8. A photovoltaic energy storage system based on fusion rule reinforcement learning, characterized in that the system includes:

The power grid is connected to the user-side photovoltaic energy storage equipment for communication and is used to supply power to the user-side photovoltaic energy storage equipment;

User-side photovoltaic energy storage equipment includes: photovoltaic power generation device, user power device and energy storage battery, wherein the photovoltaic power generation device is used to provide photovoltaic power generation to the user power device, and is used to store the photovoltaic power when the power is remaining. The remaining power is transferred to the energy storage battery or power grid;

The energy storage battery is used to store the remaining power of the photovoltaic power generation device and to provide power to the user's electrical device.

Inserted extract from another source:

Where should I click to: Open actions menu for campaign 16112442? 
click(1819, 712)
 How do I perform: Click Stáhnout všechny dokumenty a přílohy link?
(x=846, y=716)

9. An energy storage charge and discharge control decision-making device based on fusion rule reinforcement learning, characterized in that the device includes:

The state space construction unit is used to determine the state space by combining the user's electricity power, the state of charge of the energy storage battery, outdoor temperature, solar irradiance, grid electricity unit price, and grid electricity sales unit price in any period of time;

The optimal charging and discharging decision variable determination unit is used to input the state space into the charging and discharging control decision model based on fusion rule reinforcement learning to obtain the optimal charging and discharging decision variables for any time period, wherein the optimal charging and discharging The decision variables include: the optimal charge and discharge power and optimal coefficient of the energy storage battery. The charge and discharge control decision model based on fusion rule reinforcement learning is obtained through sample state space and photovoltaic power generation uncertainty model training.

10. A computer device, comprising a memory, a processor and a computer program stored in the memory and executable on the processor, characterized in that when the processor executes the computer program, any one of claims 1 to 7 is realized. method described in the item.

11. A computer-readable storage medium, characterized in that the computer-readable storage medium stores a computer program, and when the computer program is executed by a processor, the method according to any one of claims 1 to 7 is implemented.